We all want what’s best for this country,” Obama said, as White House staff were seen wiping away tears.
Around the world, as Trump’s victory settled in as cold reality, observers greeted the political earthquake with warnings that America had handed power to “an unstable bigot, sexual predator and compulsive liar”, in the words of Britain’s The Guardian.
But the leaders of America’s closest hemispheric partners, Canada and Mexico, quickly made clear their willingness to work with the new president, offering a message of continuity and stability with their giant neighbour.
And US investors appeared to be shaking off the shock that initially sent global markets plunging.
The Republican Party leadership, too, embraced their newfound hero, with house speaker Paul Ryan, who had distanced himself from Trump in the final month of the campaign, pledging to “hit the ground running” and work with Trump on conservative legislation.
But Ryan also called for healing, saying the bitterly contested race must now be followed by a period “of redemption, not a time of recrimination.”
Like Ryan, Trump called for national reconciliation after Clinton conceded defeat in a result that virtually no poll had dreamed of predicting.
“Now it is time for America to bind the wounds of division,” Trump told a crowd of jubilant supporters early Wednesday in New York, pledging to work with Democrats in office.

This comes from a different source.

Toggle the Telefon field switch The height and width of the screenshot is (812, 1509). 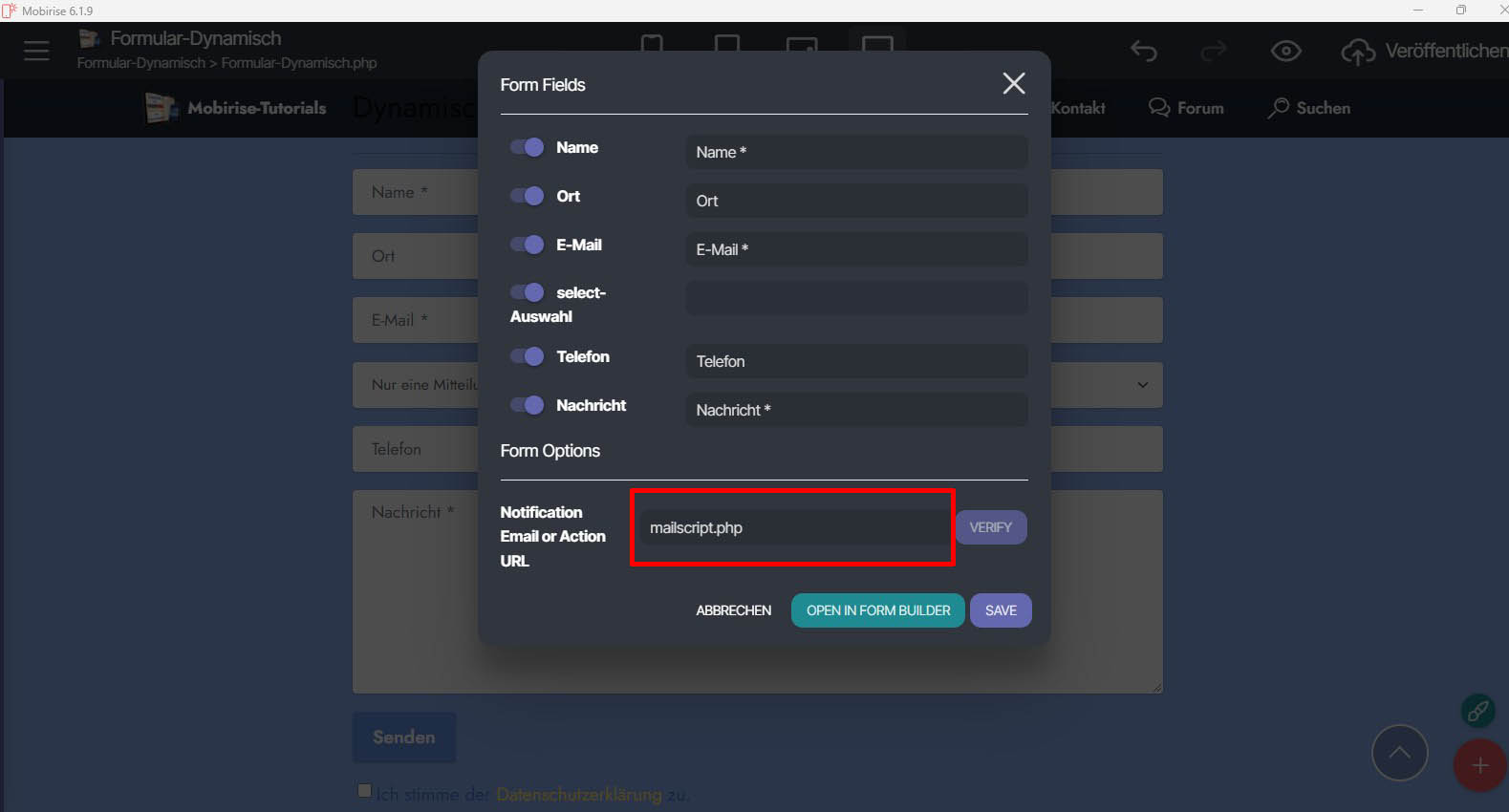[x=527, y=356]
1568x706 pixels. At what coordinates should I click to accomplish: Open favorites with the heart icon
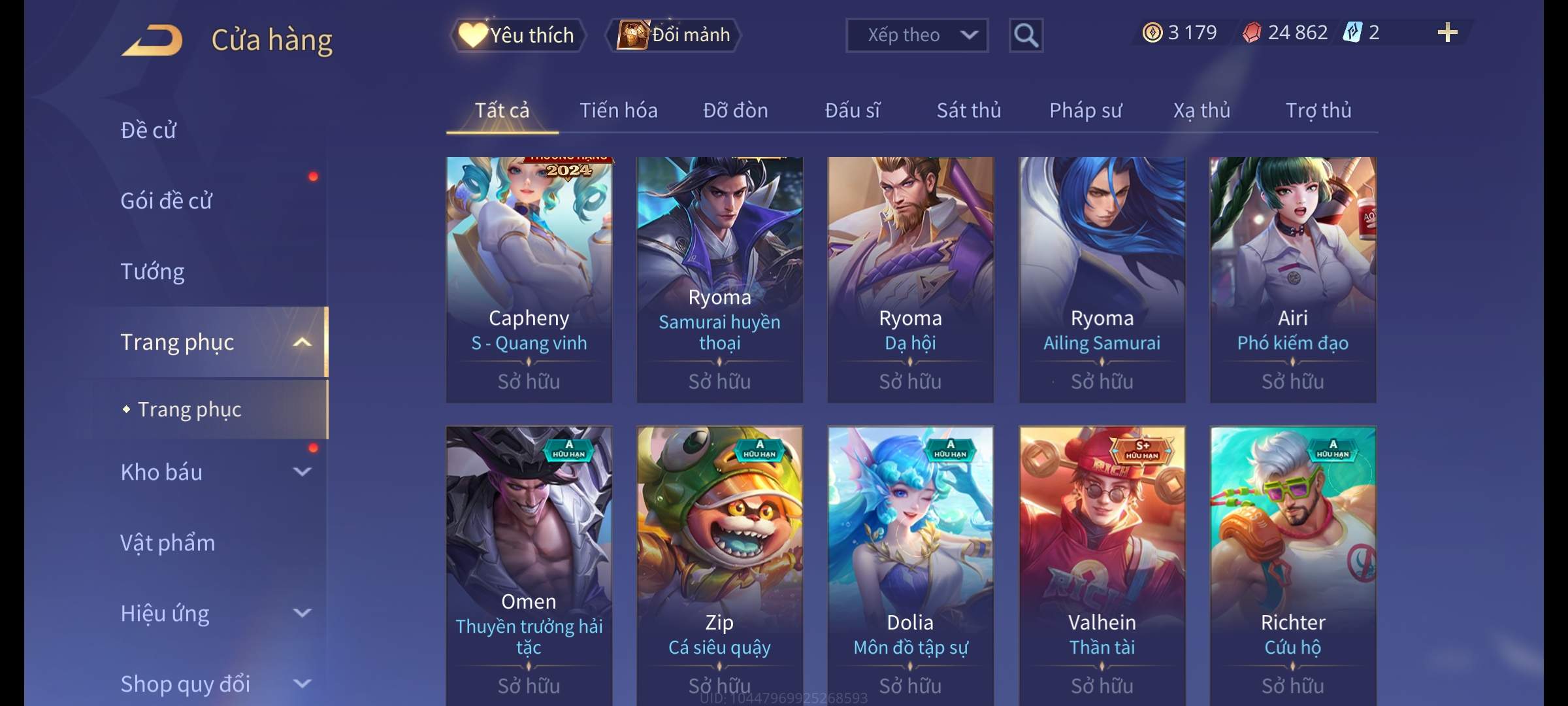[x=473, y=35]
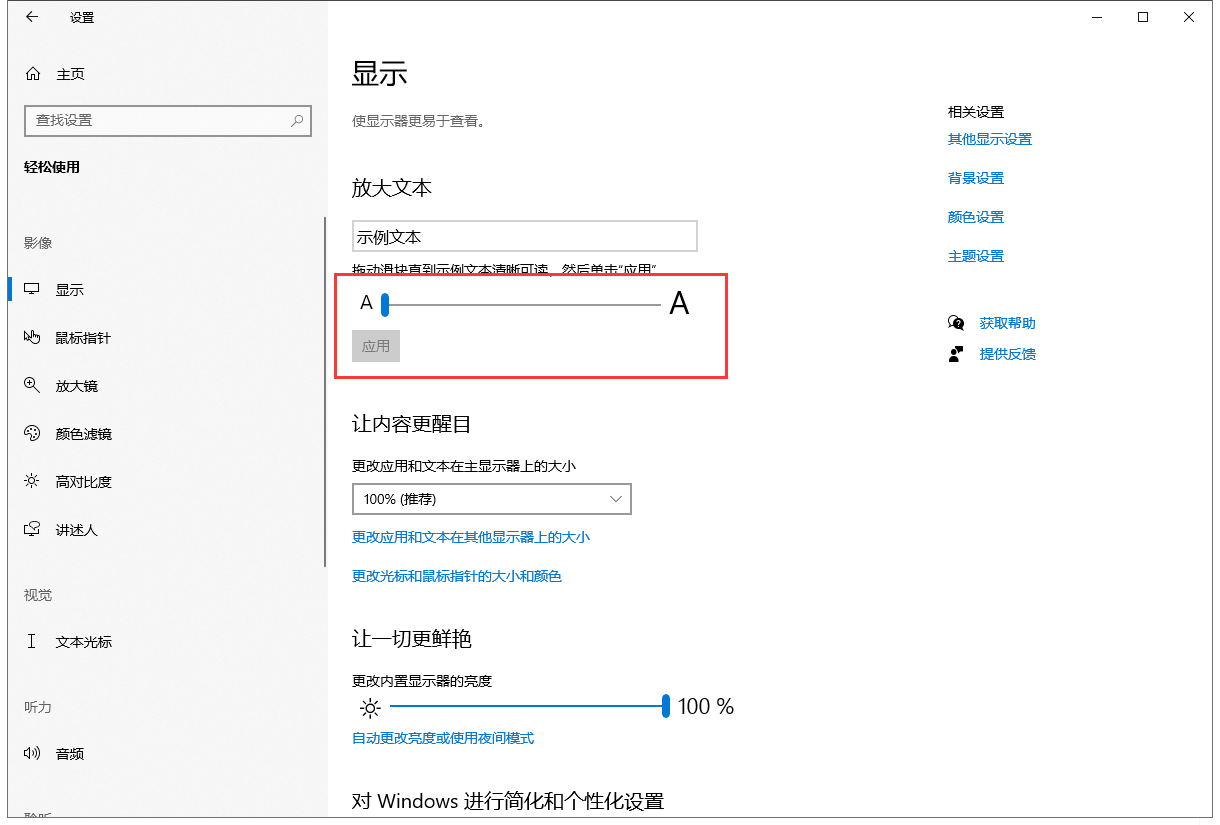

During a bitter two-year campaign that tugged at America’s democratic fabric, the 70-year-old tycoon pledged to deport illegal immigrants, ban Muslims from the country and tear up free trade deals.
Trump’s campaign message was embraced by a large section of America’s white majority, grown increasingly disgruntled by the scope of social and economic change under Obama, their first black president.
There was no disguising the concern of Washington’s partners that Trump’s victory might destroy the Western alliance they still regard as a touchstone for stability and the rule of law.
Some of the most enthusiastic support for Trump came from far-right and nationalist politicians in Europe such as French opposition figure Marine Le Pen, Matteo Salvini of Italy’s Northern League and British euroskeptic Nigel Farage.
Russia’s autocratic leader Vladimir Putin said he wanted to rebuild “full-fledged relations” with the United States, as he warmly congratulated the president-elect.
EU leaders Donald Tusk and Jean-Claude Juncker, seeking reassurances about transatlantic ties, invited Trump to an EU-US summit at his “earliest convenience.”